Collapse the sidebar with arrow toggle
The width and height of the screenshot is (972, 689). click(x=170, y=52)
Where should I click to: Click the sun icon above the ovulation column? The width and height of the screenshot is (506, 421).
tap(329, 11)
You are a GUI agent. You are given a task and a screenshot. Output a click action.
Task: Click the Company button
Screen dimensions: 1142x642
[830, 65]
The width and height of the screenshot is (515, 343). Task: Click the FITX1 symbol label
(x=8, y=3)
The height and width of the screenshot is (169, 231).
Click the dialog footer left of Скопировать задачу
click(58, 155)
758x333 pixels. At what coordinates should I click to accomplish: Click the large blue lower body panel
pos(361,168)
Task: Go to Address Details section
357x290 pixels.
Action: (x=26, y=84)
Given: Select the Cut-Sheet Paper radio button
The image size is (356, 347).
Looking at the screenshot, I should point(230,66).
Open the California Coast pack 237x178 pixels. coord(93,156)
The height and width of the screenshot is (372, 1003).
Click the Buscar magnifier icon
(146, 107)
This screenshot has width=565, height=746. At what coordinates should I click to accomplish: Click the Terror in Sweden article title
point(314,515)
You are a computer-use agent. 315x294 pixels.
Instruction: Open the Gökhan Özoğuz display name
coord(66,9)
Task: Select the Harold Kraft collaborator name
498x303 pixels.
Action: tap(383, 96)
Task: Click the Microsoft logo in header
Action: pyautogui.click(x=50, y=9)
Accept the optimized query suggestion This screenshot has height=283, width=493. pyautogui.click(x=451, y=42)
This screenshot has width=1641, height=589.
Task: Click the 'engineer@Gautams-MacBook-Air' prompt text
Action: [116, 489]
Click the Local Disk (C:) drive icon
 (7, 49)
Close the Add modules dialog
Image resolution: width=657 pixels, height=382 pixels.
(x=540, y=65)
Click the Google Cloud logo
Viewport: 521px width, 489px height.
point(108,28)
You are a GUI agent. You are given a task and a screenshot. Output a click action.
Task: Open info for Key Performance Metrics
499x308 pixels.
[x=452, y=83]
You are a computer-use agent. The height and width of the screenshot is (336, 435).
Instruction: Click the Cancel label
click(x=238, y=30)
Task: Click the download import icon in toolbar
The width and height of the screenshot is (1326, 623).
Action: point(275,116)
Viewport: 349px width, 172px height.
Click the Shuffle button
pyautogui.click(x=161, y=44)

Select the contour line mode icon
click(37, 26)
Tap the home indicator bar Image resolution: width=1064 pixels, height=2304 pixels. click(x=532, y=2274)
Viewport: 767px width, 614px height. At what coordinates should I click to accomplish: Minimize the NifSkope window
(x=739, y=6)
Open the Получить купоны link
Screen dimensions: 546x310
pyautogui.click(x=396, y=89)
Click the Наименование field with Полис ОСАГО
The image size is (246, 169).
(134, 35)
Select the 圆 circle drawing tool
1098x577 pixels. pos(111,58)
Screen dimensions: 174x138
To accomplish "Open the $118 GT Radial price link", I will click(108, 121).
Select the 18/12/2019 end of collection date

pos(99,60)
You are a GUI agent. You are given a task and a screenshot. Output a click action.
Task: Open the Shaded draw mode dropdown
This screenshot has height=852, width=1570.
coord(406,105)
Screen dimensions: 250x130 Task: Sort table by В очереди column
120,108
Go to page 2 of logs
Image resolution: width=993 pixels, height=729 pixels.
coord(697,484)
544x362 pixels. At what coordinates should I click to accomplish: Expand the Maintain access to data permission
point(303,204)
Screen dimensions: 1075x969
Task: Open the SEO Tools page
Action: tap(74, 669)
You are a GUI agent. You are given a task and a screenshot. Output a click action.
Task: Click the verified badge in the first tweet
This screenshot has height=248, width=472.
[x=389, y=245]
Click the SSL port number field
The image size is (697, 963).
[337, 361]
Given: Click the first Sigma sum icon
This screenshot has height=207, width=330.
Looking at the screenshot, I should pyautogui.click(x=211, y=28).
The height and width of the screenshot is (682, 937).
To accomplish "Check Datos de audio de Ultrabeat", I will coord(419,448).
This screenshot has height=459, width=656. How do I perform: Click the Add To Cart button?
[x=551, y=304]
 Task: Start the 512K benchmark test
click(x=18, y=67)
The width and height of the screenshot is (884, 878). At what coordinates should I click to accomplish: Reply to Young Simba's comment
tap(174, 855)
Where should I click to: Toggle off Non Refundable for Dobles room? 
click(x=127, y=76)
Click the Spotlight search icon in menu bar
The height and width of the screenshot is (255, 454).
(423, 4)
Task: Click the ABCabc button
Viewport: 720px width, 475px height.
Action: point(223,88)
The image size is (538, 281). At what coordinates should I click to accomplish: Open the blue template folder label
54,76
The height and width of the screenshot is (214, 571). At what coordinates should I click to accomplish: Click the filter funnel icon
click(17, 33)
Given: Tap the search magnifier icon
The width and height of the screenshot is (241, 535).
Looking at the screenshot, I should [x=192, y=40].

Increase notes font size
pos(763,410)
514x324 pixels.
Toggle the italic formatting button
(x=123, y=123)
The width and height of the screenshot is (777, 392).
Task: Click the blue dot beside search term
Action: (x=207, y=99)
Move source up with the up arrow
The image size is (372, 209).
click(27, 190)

* * *

For each line in the data above that contains the string "first", extract the line.

Task: Click the verified badge in the first tweet
Given: Click the first Sigma sum icon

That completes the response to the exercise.